"Cikarang Dry Port itu investasi nasional meski dikelola swasta. Jika tak dimaksimalkan jelas kerugian nasional," ujar Ketua Forum Transportasi Laut Masyarakat Transportasi Indonesia (FTL-MTI) Ajiph Anwar dalam keterangan pers yang diterima redaksi, Kamis (1/7).
Ajiph menegaskan, alasan pemerintah tidak bisa mendistribusikan peti kemas ke CDP secara maksimal karena akses jalan macet. Menurut dia, masalah macet merupakan masalah klasik yang selalu dijadikan alasan. Pemerintah sebenarnya pernah memiliki rencana untuk membangun jalur khusus terintegrasi dedicated antara Pelabuhan Tanjung Priok menuju Karawang melalui jalur laut seperti yang sudah sukses dibangun di Tanjung Benoa, Bali. Ajiph yakin pemerintah bisa membangun jalur khusus layaknya jalan tol Tanjung Benoa di atas laut.
"Jalur khusus itu satu hal ideal dan mestinya bisa direalisasikan. Ketimbang membuka jalan tol baru di darat dimana pembebasan lahan sangat mahal," tegas dia.
Jika jalur khusus seperti itu terwujud, lanjut dia, penumpukan peti kemas tidak akan terjadi karena masing-masing pelabuhan termasuk Cikarang Dry Port.
Di sisi lain, kesemrawutan peti kemas sekarang ini juga lantaran PT Pelindo II dan Bea Cukai juga tidak efisien. Bea Cukai dan Pelindo memang bertugas untuk mengawal pendapatan negara dan menyeleksi barang masuk. Namun, Pelindo dan BC malah memperlambat peredaran arus barang. Â
"Pelabuhan di luar sangat lancar, kenapa Pelindo tidak bisa. Misal Bea Cukai malah memperpendek jam kerja sehingga ada penumpukan, kini diperpanjang lagi," kata dia.

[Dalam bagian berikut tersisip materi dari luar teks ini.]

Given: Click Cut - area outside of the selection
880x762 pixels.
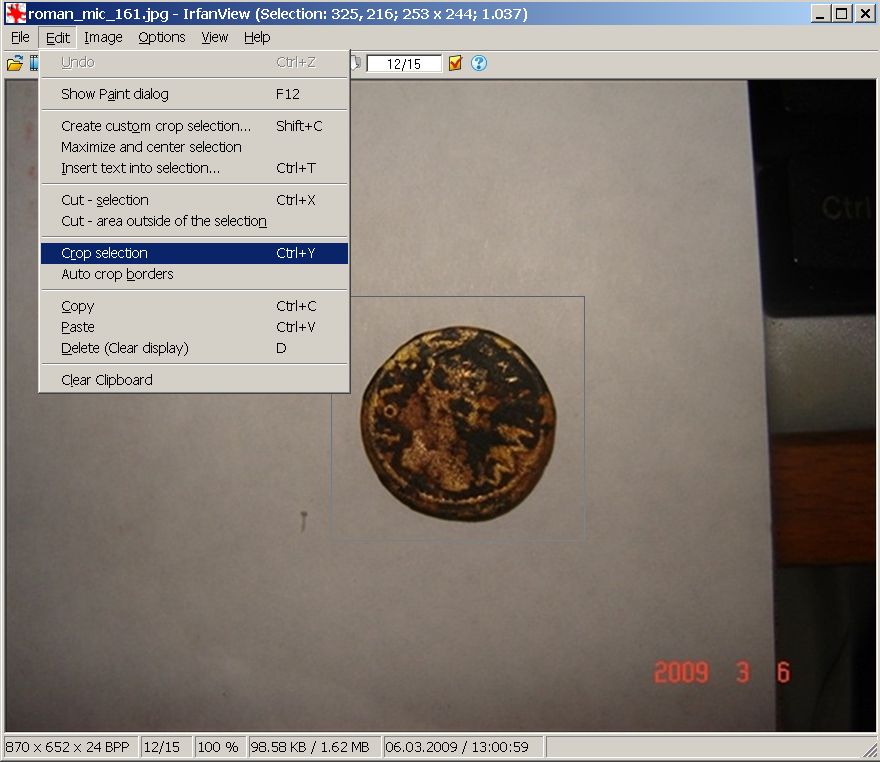Looking at the screenshot, I should point(164,221).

Dia meminta Bea Cukai dan Pelindo untuk membuka komunikasi lebih terbuka agar persoalan penumpukan peti kemas seperti sekarang ini tidak terulang. "Mereka harus lebih efisien seperti yang dilakukan CDP. Pelindo tambah juga peralatan agar mempercepat, kemudian bea cukai membuka komunikasi dengan pihak luar terkait pengeluaran barang, jangan semua melalui jalur merah," pungkas dia.